Tabelas de iluminação fornecidas pelo SLAP.

Tabelas de iluminação fornecidas pelo SLAP.

Conclui-se por fim, que o PERÍODO CRÍTICO CREPUSCULAR, nas condições propostas para experimentação, constitui-se de aproximadamente trinta minutos após o por do sol. Período em que o sol esteve entre 0o e -6o (FCVN) de inclinação, fornecendo luminosidade menor que 400 lux. Além disso, a luminosidade residual deste período impôs restrições ao voo e pode influenciar negativamente na continuidade das operações aéreas.
Observou-se também que, aproximadamente entre -3o e -4,5o de inclinação do sol ou dez a 25 minutos após o por do sol, constitui-se o período mais crítico de operação, pois não é possível realizar operações seguras a baixa altura sem OVN, nem é possível o seu uso.
Sendo assim, caso seja necessária a continuidade das operações, ultrapassando os limites do por do sol, propõem-se que:
1) Caso a situação tática permita, manter-se o voo reto e nivelado em altitude segura, acima dos obstáculos conhecidos, até que o período crítico crepuscular seja ultrapassado;
2) Não planejar a realização de substituições no período crítico; e
3) Não realizar aproximações e pousos durante esses períodos. Planejar que sejam efetuados antes ou após.

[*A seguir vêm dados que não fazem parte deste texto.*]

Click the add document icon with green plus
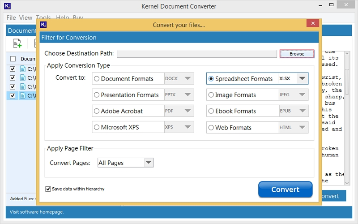358x224 pixels. [17, 43]
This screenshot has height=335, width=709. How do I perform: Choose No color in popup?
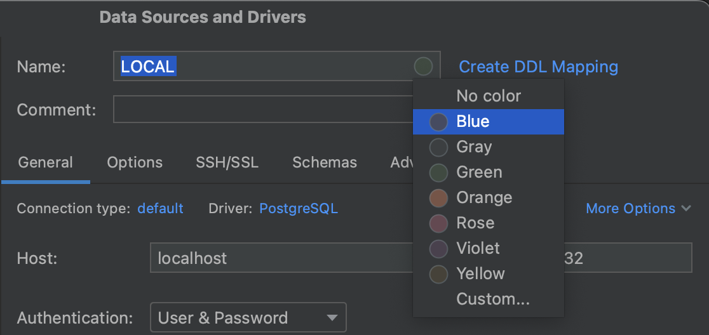(488, 96)
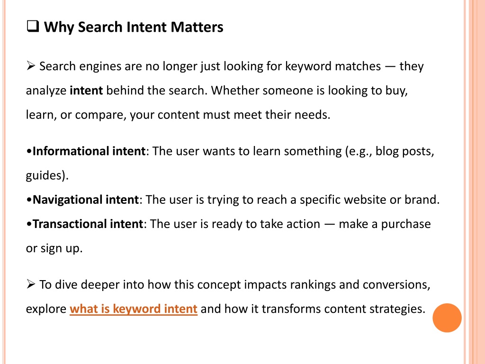Viewport: 485px width, 364px height.
Task: Click the bold word 'intent' after 'analyze'
Action: click(86, 91)
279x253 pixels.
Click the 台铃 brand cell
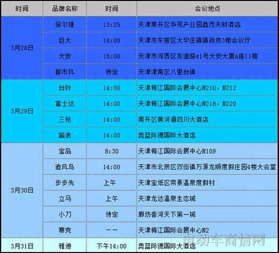coord(65,88)
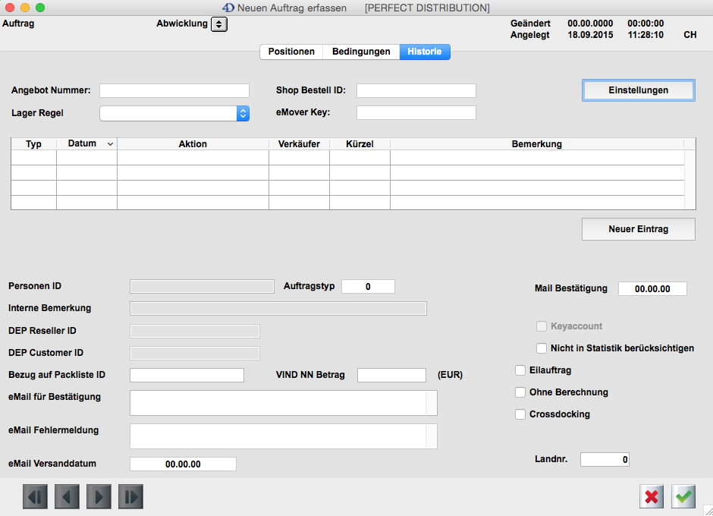Screen dimensions: 713x516
Task: Check the Ohne Berechnung option
Action: (x=520, y=392)
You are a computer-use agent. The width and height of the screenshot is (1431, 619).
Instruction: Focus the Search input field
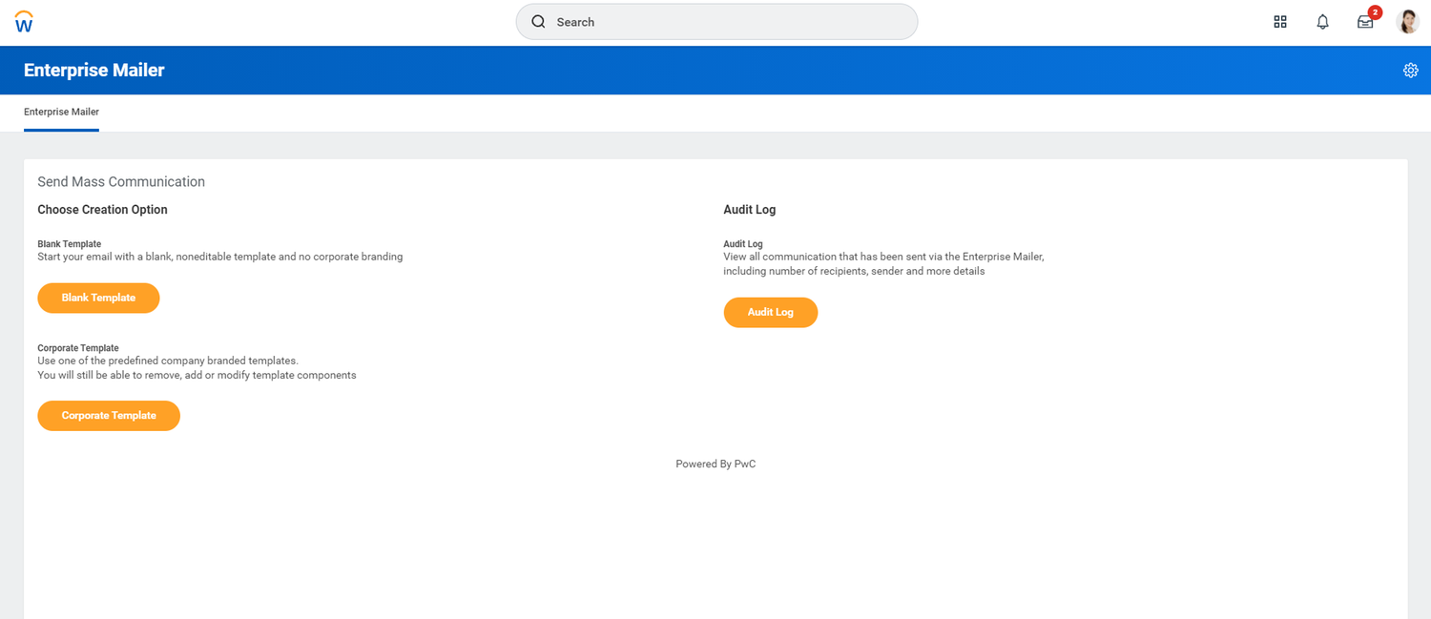(x=725, y=22)
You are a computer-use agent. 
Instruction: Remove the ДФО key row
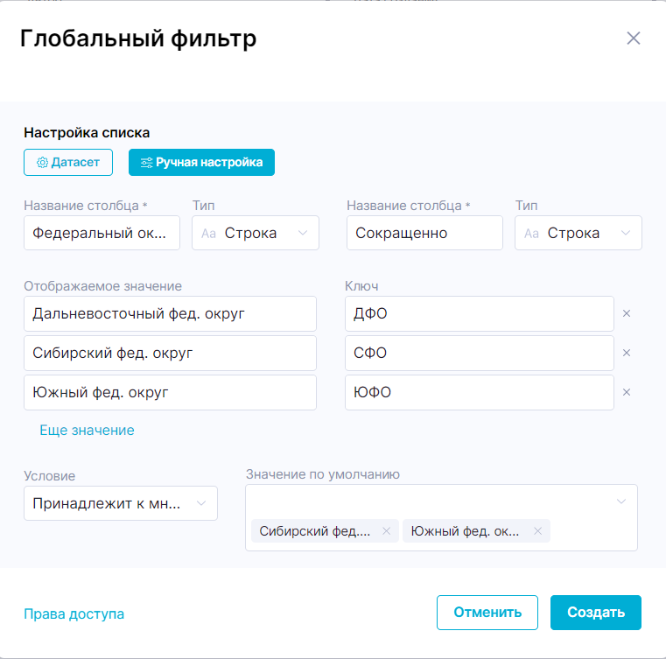627,313
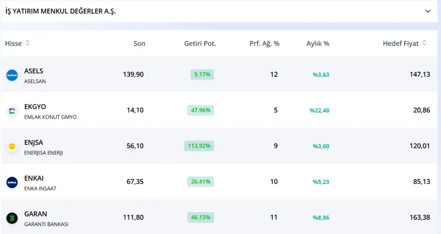Viewport: 441px width, 234px height.
Task: Select the Prf. Ağ. % column header
Action: (x=264, y=44)
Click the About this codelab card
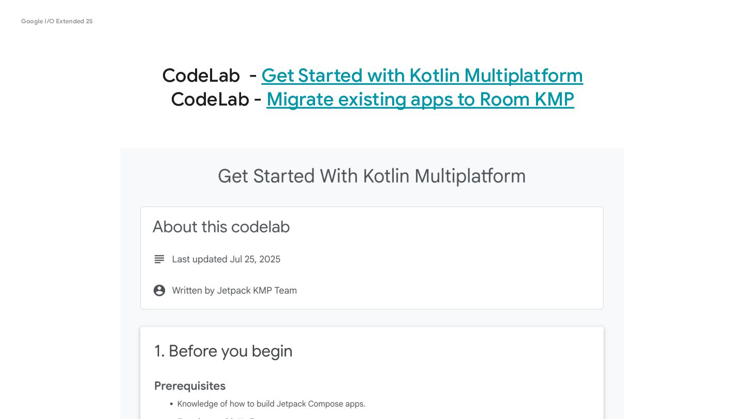 372,258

Apesar de não ter sido experimentado, acredita-se que as condições observadas possam ser análogas para o período que antecede o nascer do sol, porém é necessário fazer experimentações naquelas condições. ♠
FONTE: Revista Pegasus (CIAvEx)
Nota da Redação: 
O autor do artigo, Srº Ronaldo Diniz, é Major da arma de Infantaria tendo se formando junto a turma de 1997 da Academia Militar das Agulhas Negras (AMAN), ele exerce a função de chefe da Divisão de Doutrina e Padronização (DDP) do Centro de Instrução de Aviação do Exército, é piloto instrutor de voo e possuidor do Estágio de Voo com Óculos de Visão Noturna (OVN).